◆ **Brief**: In the entries below, which lines run from the one containing "[Follow us on LinkedIn] (112, 2360)" to the one containing "Media Planning & Buying (435, 2036)"? Copy exactly those lines, ends included, and no others.

(Stored records)
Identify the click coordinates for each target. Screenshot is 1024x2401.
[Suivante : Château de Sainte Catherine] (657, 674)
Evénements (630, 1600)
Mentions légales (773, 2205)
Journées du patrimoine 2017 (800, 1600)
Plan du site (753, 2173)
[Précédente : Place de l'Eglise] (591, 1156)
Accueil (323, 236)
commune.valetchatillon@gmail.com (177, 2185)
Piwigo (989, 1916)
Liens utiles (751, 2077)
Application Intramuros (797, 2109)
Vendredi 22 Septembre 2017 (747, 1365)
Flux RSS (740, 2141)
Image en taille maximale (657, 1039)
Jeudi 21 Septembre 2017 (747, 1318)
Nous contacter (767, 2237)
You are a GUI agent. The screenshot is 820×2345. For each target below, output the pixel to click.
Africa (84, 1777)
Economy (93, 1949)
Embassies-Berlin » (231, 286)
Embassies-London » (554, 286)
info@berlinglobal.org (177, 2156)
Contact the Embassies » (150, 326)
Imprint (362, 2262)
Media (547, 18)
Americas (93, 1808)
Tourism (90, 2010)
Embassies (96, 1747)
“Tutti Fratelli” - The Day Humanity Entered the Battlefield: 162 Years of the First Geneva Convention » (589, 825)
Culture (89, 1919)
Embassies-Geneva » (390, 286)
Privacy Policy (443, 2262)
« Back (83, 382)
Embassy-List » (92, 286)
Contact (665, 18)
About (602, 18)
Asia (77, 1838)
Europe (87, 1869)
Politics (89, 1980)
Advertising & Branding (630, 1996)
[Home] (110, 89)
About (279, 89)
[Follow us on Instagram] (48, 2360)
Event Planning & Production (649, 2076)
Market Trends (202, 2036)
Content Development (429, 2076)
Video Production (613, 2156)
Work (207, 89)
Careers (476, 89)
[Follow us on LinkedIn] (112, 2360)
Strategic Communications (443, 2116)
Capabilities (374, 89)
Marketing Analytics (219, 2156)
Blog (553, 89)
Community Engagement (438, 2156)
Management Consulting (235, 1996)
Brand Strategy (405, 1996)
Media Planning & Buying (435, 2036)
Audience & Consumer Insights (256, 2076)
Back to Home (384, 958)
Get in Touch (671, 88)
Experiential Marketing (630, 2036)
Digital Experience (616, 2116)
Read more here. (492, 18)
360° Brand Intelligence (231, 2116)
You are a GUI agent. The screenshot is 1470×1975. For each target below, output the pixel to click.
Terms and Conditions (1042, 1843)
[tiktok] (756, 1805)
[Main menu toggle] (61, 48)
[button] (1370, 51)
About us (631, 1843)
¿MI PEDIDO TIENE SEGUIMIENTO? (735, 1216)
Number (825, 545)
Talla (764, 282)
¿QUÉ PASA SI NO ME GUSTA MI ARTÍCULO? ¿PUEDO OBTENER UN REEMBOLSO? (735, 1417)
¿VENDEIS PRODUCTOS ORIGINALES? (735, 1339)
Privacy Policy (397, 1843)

◆ **Result of this exercise**:
[Follow us on LinkedIn] (112, 2360)
Strategic Communications (443, 2116)
Capabilities (374, 89)
Marketing Analytics (219, 2156)
Blog (553, 89)
Community Engagement (438, 2156)
Management Consulting (235, 1996)
Brand Strategy (405, 1996)
Media Planning & Buying (435, 2036)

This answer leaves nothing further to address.